====== 提示文 ======

母から引き継いだバトンを大切に
神戸・六甲の古い集合住宅の2階の一室。ちょっと不思議で愛らしいオブジェとともに、吟味された器が並ぶ、ここ「MORIS」は、神戸・六甲の地で生まれ育った森脇今日子さんのお店です。お母さまのひろみさんとの素敵な暮らしぶりは、『天然生活』本誌でも紹介させていただきました。
今日子さんの器好きは、祖母と母親譲り。
「祖母の家は旧家で、古伊万里がたくさんあり普段から食卓に並んでいたそうで、母も古伊万里に惹かれて集めるようになりました。さらに祖母に、『作家さんにもいい方がいるよ』と教えられ、窯元を見歩くようになったそうです」。そうして母・ひろみさんは、今日子さんが幼稚園に通う頃、器屋を始めます。
「それで小さい頃から、家族でお出掛けといえば窯元ということが多くて。なので、自分が器屋になり、作家さんに会いに行くようになりましたが、それは慣れ親しんだことというか。もちろん特別なことではあるけれど、リラックスしていろいろ話せるうれしい場です」という今日子さん。

====== 抽出資料 ======

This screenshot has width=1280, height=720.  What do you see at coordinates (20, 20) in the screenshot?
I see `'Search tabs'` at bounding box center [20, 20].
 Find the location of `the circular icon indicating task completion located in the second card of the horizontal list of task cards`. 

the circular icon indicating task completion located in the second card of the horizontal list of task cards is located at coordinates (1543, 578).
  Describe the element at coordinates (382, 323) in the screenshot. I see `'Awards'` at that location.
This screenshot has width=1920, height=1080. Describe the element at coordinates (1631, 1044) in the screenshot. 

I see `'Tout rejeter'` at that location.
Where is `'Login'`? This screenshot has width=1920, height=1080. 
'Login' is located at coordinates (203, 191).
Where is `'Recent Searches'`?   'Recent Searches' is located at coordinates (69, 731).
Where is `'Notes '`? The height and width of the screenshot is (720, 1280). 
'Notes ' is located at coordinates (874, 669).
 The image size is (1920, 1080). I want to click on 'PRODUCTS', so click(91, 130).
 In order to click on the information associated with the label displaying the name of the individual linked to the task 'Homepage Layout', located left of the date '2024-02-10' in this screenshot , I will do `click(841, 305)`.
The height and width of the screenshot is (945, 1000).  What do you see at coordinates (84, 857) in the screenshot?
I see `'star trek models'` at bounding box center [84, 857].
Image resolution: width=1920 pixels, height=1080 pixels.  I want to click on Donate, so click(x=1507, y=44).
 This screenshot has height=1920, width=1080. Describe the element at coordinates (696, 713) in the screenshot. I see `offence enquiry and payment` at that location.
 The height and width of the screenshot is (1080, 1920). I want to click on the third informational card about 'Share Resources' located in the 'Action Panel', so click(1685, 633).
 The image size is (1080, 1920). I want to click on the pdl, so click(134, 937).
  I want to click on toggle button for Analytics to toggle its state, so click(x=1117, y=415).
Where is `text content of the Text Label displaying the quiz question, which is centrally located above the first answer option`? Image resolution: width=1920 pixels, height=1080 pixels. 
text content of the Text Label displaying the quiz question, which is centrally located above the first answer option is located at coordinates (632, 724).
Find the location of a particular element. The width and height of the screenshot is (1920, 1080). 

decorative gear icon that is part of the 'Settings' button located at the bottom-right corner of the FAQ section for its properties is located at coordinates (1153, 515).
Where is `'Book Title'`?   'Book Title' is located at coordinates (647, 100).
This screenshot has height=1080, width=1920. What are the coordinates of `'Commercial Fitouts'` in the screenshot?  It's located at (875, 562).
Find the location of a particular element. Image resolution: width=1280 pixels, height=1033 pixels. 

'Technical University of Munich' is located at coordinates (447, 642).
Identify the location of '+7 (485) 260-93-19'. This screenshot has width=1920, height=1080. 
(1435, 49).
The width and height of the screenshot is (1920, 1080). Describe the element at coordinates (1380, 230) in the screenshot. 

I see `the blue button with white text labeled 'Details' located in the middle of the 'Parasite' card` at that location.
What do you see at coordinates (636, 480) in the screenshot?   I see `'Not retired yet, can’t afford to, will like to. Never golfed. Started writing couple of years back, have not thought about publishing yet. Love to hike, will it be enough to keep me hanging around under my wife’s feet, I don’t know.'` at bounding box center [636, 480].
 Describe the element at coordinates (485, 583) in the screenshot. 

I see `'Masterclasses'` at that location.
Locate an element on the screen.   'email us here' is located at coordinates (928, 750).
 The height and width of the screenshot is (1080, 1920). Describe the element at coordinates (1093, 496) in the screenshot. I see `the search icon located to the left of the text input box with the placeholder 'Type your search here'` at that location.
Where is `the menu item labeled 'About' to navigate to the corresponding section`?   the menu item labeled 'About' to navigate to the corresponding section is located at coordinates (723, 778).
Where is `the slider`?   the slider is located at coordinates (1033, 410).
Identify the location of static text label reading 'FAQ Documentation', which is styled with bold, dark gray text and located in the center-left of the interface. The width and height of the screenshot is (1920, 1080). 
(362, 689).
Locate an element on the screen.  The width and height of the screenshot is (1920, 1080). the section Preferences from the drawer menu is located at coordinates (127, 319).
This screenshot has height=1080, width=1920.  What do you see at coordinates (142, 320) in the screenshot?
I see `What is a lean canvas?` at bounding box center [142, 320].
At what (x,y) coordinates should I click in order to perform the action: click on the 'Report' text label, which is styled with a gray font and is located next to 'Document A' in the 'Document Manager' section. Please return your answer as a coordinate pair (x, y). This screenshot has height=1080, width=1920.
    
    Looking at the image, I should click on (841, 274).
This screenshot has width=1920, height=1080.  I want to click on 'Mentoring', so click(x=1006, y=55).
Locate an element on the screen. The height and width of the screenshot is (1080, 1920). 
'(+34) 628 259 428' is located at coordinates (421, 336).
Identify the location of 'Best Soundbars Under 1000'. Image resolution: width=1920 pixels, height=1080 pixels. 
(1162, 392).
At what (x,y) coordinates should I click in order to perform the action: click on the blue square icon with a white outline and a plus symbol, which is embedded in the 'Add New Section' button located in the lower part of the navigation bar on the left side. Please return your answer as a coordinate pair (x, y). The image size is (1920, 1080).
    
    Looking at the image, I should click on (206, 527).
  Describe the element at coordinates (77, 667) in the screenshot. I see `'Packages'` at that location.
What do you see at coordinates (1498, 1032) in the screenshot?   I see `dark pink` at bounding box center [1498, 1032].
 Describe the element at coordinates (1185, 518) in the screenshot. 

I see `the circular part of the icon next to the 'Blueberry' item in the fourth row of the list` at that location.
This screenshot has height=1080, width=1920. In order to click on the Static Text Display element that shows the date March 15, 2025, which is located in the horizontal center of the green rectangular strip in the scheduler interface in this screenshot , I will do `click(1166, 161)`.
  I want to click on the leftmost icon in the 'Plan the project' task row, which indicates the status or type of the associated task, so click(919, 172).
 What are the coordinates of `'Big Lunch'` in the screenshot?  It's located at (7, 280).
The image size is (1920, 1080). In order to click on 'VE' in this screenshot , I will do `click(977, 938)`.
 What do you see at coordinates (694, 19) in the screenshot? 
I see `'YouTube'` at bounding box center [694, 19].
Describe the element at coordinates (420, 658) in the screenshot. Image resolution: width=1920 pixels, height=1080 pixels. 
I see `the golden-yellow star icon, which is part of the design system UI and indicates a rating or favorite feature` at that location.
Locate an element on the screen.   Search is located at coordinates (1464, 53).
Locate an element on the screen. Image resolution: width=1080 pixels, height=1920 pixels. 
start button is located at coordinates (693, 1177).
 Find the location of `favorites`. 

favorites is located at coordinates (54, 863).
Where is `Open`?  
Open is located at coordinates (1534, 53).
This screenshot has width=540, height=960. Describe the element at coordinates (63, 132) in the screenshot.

======

上に掲げた器店「MORIS」についての提示文を、一字一句変えずに全文引用してください。

**解答:**
母から引き継いだバトンを大切に
神戸・六甲の古い集合住宅の2階の一室。ちょっと不思議で愛らしいオブジェとともに、吟味された器が並ぶ、ここ「MORIS」は、神戸・六甲の地で生まれ育った森脇今日子さんのお店です。お母さまのひろみさんとの素敵な暮らしぶりは、『天然生活』本誌でも紹介させていただきました。
今日子さんの器好きは、祖母と母親譲り。
「祖母の家は旧家で、古伊万里がたくさんあり普段から食卓に並んでいたそうで、母も古伊万里に惹かれて集めるようになりました。さらに祖母に、『作家さんにもいい方がいるよ』と教えられ、窯元を見歩くようになったそうです」。そうして母・ひろみさんは、今日子さんが幼稚園に通う頃、器屋を始めます。
「それで小さい頃から、家族でお出掛けといえば窯元ということが多くて。なので、自分が器屋になり、作家さんに会いに行くようになりましたが、それは慣れ親しんだことというか。もちろん特別なことではあるけれど、リラックスしていろいろ話せるうれしい場です」という今日子さん。